How to Start—and Stick with—a Walking Routine

Go the extra mile with this walking guide.


Scientists have yet to discover a magic path to great health. But two things will get you pretty close: your right leg and your left. Put one in front of the other for a few hours a week, and you can improve your cholesterol levels, prevent weight gain, breathe better, feel happier and reduce your risk of heart attack and breast cancer. Not bad for a skill you picked up in babyhood!

Get started today with this informal plan that will help you walk your way to the recommended 150 minutes of moderate-intensity activity each week. See you outside!

1. Begin with baby steps.

While 150 minutes of brisk walking per week is your ultimate goal, don’t let the stopwatch scare you off. At first, commit to walking every other day for 30 minutes or so. If your schedule is too packed for half-hour sessions, try taking two 15-minute walks, instead.

2. Fuel up.

A snack that combines high-fiber carbs and protein will deliver the stamina you need to keep stepping. One to two hours before you head out, enjoy hummus on a whole-wheat pita, or a scoop of plain yogurt with fresh berries.

3. Prep your joints.

Warming up with dynamic movements loosens joints and revs circulation. Start with heel raises: Standing with feet together, lift up on your toes and extend your arms overhead; return to the starting position. Repeat 10 times. Next, try toy soldiers: Stand with feet together. Keeping right leg straight, raise right foot to hip level and touch right knee with both hands. Switch sides. Repeat 30 times.

4. Reward yourself when you keep up the good work.

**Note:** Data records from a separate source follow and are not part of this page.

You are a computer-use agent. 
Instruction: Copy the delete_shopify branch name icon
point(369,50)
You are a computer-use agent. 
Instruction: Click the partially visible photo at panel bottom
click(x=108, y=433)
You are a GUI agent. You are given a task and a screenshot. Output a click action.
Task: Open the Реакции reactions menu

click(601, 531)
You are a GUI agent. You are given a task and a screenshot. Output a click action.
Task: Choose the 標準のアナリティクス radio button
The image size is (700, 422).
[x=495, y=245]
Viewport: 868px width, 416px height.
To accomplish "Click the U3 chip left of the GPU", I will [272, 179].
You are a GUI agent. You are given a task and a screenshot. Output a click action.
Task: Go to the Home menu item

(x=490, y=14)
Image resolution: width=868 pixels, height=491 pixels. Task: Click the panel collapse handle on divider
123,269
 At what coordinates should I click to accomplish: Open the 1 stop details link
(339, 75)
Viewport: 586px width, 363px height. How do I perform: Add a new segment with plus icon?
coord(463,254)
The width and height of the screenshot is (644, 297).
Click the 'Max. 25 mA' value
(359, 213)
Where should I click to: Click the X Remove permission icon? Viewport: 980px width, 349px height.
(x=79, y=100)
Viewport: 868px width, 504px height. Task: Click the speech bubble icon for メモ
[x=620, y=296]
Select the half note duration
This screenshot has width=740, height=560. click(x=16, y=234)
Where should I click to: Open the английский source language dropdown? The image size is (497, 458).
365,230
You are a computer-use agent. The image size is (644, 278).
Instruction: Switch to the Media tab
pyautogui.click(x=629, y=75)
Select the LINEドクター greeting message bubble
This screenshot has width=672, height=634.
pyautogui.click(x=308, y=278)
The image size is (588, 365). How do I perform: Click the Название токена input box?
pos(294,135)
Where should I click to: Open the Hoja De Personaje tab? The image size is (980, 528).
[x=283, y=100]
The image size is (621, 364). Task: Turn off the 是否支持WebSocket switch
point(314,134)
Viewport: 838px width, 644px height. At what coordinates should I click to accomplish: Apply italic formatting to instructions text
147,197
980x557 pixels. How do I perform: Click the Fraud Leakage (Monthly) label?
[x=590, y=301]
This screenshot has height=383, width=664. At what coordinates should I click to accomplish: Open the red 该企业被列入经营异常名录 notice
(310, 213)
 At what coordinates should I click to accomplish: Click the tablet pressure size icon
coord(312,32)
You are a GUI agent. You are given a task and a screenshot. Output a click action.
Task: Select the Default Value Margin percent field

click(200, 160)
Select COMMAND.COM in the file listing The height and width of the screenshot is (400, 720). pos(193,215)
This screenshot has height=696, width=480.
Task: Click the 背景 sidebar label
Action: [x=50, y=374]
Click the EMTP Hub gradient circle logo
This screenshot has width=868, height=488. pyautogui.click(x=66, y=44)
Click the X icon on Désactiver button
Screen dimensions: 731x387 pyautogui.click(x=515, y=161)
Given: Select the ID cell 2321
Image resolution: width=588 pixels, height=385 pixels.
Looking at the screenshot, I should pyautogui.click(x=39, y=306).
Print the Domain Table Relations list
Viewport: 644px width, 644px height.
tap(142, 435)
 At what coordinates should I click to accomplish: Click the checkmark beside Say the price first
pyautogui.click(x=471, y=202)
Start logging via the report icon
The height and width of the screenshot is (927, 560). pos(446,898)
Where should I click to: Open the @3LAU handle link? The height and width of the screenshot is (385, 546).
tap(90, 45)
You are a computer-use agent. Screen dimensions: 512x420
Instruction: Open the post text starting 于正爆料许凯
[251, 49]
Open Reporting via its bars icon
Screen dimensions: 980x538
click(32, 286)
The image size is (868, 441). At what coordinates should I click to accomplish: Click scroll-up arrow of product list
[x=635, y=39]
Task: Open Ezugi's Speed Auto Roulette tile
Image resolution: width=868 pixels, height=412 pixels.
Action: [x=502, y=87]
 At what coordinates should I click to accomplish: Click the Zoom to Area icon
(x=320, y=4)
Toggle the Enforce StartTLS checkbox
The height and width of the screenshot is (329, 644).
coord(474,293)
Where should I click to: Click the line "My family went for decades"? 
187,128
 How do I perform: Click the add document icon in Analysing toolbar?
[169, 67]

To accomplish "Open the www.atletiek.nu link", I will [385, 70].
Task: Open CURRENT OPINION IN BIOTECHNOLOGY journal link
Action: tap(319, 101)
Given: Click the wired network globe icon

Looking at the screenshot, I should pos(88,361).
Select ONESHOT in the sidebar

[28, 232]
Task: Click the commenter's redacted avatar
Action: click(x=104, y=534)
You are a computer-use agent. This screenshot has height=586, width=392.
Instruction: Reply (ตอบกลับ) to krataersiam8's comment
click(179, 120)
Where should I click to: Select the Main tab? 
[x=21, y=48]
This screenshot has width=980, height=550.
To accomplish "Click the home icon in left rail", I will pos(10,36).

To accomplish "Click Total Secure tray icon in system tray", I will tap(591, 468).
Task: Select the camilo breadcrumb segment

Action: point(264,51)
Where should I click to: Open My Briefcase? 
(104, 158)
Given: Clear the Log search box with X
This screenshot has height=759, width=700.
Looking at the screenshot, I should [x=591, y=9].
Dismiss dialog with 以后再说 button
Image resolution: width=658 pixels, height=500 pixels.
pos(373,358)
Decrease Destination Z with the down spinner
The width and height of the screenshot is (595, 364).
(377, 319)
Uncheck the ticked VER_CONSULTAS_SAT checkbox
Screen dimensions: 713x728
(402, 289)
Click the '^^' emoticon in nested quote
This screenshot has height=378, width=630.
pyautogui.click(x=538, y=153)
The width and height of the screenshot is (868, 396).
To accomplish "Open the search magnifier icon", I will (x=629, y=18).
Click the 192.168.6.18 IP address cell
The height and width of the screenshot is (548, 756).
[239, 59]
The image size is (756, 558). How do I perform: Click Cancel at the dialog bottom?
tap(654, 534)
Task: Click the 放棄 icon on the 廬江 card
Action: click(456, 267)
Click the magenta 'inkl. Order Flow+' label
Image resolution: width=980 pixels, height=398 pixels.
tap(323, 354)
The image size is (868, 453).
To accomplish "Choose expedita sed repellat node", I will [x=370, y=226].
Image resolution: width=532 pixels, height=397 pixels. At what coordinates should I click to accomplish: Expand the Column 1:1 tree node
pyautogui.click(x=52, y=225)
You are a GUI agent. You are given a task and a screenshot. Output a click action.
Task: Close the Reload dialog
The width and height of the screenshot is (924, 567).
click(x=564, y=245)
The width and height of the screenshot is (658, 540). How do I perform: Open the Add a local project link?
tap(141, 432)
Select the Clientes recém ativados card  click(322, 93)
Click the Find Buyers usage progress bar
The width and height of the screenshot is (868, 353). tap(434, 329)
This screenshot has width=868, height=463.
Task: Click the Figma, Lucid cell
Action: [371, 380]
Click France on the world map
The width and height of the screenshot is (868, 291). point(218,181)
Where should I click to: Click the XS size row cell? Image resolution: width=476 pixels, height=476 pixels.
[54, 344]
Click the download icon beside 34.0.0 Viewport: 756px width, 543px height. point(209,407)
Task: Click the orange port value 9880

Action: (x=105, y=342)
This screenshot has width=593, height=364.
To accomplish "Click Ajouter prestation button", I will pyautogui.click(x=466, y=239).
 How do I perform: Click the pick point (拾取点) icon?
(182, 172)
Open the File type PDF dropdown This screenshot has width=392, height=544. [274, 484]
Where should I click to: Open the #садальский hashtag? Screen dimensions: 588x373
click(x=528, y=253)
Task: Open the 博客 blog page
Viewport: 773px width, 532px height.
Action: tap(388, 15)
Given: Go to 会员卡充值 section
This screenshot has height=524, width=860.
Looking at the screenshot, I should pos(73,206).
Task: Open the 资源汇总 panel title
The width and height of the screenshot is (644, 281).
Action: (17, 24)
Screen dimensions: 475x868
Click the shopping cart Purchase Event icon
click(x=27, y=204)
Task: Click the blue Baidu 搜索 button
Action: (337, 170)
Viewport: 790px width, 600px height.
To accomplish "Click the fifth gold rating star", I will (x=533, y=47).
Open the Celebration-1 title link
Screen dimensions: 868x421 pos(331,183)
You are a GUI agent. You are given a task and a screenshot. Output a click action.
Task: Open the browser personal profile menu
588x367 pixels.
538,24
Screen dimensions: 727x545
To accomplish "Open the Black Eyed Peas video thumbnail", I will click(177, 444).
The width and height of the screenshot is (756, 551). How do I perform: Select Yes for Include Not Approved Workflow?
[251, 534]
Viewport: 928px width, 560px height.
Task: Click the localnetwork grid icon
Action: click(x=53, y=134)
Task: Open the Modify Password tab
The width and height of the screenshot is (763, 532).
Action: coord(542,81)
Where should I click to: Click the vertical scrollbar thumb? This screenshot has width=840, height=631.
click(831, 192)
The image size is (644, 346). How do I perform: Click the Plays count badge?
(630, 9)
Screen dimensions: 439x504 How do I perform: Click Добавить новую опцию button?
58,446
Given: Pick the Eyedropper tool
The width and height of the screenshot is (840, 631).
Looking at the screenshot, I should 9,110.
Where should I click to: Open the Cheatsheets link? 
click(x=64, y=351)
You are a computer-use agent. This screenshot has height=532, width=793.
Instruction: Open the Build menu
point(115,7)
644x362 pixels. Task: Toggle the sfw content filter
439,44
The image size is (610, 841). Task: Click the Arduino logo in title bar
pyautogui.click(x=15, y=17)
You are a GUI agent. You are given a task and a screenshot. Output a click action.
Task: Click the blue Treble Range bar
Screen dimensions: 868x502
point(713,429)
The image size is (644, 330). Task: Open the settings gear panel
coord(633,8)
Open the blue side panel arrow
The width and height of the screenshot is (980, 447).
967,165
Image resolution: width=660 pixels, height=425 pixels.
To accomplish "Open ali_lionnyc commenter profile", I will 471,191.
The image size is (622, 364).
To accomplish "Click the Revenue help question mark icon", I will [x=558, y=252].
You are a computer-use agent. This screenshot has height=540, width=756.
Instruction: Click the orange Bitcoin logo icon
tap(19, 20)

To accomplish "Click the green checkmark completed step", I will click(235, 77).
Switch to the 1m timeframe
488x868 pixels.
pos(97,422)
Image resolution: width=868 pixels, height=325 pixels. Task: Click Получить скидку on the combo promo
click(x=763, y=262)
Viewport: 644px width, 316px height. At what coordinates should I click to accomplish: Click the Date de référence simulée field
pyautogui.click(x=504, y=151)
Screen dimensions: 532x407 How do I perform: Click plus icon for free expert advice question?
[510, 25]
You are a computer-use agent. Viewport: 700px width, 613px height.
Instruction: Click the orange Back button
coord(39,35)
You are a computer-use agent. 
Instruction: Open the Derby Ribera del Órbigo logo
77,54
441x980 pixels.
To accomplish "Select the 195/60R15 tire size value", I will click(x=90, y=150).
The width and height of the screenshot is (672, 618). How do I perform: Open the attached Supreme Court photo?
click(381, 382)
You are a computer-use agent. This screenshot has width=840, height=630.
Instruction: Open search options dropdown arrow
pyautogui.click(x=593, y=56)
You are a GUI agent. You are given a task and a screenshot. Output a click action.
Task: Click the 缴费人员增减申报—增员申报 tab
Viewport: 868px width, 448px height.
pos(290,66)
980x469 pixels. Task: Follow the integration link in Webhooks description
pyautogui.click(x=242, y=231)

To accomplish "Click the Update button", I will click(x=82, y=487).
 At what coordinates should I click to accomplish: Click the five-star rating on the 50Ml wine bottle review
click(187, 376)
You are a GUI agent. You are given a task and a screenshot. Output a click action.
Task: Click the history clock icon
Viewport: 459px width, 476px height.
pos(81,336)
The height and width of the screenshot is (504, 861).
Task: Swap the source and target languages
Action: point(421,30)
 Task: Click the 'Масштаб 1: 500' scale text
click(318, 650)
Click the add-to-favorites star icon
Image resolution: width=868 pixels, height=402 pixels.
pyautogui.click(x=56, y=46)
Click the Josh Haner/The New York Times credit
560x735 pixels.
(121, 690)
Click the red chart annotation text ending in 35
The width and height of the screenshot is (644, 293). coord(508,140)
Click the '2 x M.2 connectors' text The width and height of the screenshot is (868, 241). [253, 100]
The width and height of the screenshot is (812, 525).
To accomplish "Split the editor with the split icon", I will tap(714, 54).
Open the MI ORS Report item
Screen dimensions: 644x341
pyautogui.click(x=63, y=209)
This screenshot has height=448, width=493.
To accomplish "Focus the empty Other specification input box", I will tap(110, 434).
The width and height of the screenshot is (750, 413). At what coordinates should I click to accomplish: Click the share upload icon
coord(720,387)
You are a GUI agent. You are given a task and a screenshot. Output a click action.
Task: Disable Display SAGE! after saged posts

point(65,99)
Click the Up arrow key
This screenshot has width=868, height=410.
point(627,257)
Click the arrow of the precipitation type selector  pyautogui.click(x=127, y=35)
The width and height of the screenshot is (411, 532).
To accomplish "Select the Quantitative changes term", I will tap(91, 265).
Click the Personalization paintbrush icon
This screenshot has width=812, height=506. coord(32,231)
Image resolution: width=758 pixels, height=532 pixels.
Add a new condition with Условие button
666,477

Once you have a week of walking under your belt, consider treating yourself to cute shoelaces or a new exercise top—a small reward for a job well done. Stay on track by setting out your exercise gear the night before a scheduled walk: keeping your sneakers in view will make you more apt to lace them up.

5. Plan for rain.

Unless you’re in the desert, showers are a sure bet. If you don’t have access to a treadmill or an indoor track, try sneaking in your steps at a mall, a museum or even a large home-improvement center. Want to brave the elements? Invest in a waterproof raincoat and a lightweight collapsible umbrella.

6. Tack on time.

As your lungs and muscles get stronger, work toward the 150-minute mark. Try extending one walk to 60 minutes, adding a few minutes to each 30-minute walk or walking 22 minutes every day. There’s no wrong way to get there.

7. Record your triumphs.

At some point, you’ll likely settle into a groove. Great! To keep life from encroaching on your regimen, grab a calendar and schedule your walks for the next few months. Every time you walk, jot down the details—how far, how long—and give yourself a pat on the back.

8. Buddy up.

Starting to feel a bit bored? Keep things fun by walking with a friend once or twice a week. Going with another person also means you’ll be less likely to skip your strolls.

9. Aim higher.

Once you reach 150 minutes a week, congratulations—you did it! Ready for a bigger challenge? Consider signing up for a 5K or 10K walk that will inspire you to push yourself and set new goals. Check your community calendar for events, or inquire at your local sporting-goods store.​


© Meredith Corporation. All rights reserved. Used with permission.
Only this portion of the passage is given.